10–11thWeek of GSoC

By Mukul Kumar

Weeks 10–11 Progress

As the project nears its conclusion, I focused on two main tracks: refining my earlier fwrite(select=) PR and contributing consistency fixes in melt() and dcast() as part of Issue #6629.

1. Continued Work on fwrite(select=) (PR #7236 — Open)

In previous weeks, I introduced a new select argument to fwrite() that allows writing only specific columns without creating temporary objects. This greatly improves memory efficiency for large datasets.

During Weeks 10–11, I refined this PR based on performance discussions with maintainers. Using atime::atime_versions, we benchmarked fwrite() across different scenarios (varying rows vs. varying columns) on both Windows and Ubuntu.

Key findings:

  • When select is provided as character names, the cost of name lookup is O(cols), leading to linear time/memory when the number of columns is very large.
  • Passing numeric indices avoids this overhead, enabling near-constant time and memory in such cases.
  • A fix was proposed to bypass unnecessary shallow views and name resolution for numeric selections, reducing overhead.
  • Platform-specific differences (e.g., Windows allocator thresholds) were observed and explained as expected runtime behavior rather than correctness issues.

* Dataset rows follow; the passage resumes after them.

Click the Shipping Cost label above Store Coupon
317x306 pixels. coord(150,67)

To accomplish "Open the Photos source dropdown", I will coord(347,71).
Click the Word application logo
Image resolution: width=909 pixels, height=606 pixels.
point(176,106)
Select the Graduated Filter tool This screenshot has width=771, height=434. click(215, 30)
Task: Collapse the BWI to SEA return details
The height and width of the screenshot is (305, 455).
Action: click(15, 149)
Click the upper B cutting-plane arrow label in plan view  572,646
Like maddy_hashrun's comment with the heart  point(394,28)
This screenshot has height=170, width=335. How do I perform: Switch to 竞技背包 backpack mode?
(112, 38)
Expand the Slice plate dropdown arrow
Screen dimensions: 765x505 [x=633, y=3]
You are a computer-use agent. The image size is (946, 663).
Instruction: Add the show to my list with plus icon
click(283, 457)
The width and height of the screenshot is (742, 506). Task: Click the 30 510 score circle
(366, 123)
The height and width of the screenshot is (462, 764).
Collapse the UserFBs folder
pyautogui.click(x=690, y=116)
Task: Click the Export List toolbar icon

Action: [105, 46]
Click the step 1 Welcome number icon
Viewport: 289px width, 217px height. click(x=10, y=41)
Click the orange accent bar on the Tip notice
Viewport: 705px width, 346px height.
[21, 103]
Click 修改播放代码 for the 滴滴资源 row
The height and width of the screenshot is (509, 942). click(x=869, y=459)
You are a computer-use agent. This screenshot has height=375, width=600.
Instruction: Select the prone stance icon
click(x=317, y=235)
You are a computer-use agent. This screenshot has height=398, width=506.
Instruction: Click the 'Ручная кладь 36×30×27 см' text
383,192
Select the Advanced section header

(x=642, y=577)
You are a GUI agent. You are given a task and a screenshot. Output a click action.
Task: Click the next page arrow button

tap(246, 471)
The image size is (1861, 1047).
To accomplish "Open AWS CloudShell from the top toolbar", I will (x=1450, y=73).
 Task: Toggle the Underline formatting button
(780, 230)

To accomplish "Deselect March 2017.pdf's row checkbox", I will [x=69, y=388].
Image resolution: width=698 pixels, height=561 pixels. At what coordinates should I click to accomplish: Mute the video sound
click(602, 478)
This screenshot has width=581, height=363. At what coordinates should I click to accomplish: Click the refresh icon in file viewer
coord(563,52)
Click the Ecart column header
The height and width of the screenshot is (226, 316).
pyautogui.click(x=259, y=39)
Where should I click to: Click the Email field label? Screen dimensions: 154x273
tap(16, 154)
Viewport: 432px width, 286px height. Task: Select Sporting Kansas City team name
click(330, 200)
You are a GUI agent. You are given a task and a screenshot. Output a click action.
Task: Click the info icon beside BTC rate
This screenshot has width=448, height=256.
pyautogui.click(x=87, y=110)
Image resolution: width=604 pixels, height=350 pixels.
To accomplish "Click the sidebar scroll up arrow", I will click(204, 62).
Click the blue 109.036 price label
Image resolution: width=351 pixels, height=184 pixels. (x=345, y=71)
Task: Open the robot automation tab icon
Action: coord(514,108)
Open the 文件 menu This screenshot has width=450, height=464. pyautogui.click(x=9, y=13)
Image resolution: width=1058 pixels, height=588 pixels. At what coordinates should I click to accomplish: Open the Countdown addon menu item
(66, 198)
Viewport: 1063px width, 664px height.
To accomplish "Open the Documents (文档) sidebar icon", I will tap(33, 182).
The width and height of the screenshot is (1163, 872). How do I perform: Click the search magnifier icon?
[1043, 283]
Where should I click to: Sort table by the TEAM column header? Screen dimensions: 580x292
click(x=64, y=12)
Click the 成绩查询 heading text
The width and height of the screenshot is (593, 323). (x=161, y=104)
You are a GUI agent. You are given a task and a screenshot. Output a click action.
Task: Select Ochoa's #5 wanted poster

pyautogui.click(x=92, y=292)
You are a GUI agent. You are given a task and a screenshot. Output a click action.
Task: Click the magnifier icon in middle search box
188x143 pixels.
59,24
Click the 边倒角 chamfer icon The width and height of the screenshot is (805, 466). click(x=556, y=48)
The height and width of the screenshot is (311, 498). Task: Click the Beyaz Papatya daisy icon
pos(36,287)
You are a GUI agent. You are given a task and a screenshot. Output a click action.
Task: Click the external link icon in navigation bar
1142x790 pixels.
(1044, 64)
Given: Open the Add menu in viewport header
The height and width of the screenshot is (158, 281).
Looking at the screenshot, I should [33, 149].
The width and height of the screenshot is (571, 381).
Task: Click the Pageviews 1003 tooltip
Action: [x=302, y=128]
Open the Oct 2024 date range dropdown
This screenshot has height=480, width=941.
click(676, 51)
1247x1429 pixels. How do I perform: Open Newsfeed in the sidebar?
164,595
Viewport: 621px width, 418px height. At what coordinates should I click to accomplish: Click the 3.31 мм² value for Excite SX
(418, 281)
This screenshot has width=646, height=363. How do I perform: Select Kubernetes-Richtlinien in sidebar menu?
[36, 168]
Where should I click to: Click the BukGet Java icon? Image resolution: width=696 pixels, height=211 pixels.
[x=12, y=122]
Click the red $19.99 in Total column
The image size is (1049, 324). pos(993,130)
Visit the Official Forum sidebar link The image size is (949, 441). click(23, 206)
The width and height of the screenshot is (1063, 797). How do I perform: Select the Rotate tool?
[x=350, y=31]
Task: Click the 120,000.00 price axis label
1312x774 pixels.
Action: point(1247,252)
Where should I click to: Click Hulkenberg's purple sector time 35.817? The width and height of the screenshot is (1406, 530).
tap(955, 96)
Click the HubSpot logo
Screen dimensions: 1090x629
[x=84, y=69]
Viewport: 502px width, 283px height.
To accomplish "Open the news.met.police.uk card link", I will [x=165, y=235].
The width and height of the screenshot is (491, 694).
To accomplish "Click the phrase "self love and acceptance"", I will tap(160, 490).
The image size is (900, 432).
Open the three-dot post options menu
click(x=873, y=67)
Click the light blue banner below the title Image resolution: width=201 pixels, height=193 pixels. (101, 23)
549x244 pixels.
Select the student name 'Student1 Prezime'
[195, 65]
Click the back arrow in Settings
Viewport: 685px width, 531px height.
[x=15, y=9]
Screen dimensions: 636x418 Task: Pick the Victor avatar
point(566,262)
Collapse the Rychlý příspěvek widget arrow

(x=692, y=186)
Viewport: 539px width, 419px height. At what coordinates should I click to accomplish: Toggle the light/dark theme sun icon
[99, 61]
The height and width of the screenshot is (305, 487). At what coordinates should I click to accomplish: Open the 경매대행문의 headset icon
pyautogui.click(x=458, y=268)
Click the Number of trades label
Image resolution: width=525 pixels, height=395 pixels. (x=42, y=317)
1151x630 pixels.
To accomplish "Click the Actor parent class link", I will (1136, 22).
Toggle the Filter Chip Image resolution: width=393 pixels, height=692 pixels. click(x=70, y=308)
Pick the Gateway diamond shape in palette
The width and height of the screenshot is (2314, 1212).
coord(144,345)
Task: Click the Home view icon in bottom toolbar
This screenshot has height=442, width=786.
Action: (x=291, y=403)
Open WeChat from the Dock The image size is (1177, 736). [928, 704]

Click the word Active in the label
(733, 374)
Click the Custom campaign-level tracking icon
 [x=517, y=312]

The PR remains open, with ongoing refinements around edge cases and the benchmarking harness.

2. Breaking Change in dcast() — PR #7260 (Merged)

Issue #6629 identified two inconsistencies in melt() and dcast(). The first concerned dcast(), where fun.aggregate must return a scalar. Previously:

  • If fill = NULL, non-scalar returns correctly errored.
  • If fill was non-NULL, it only warned but still produced undefined results.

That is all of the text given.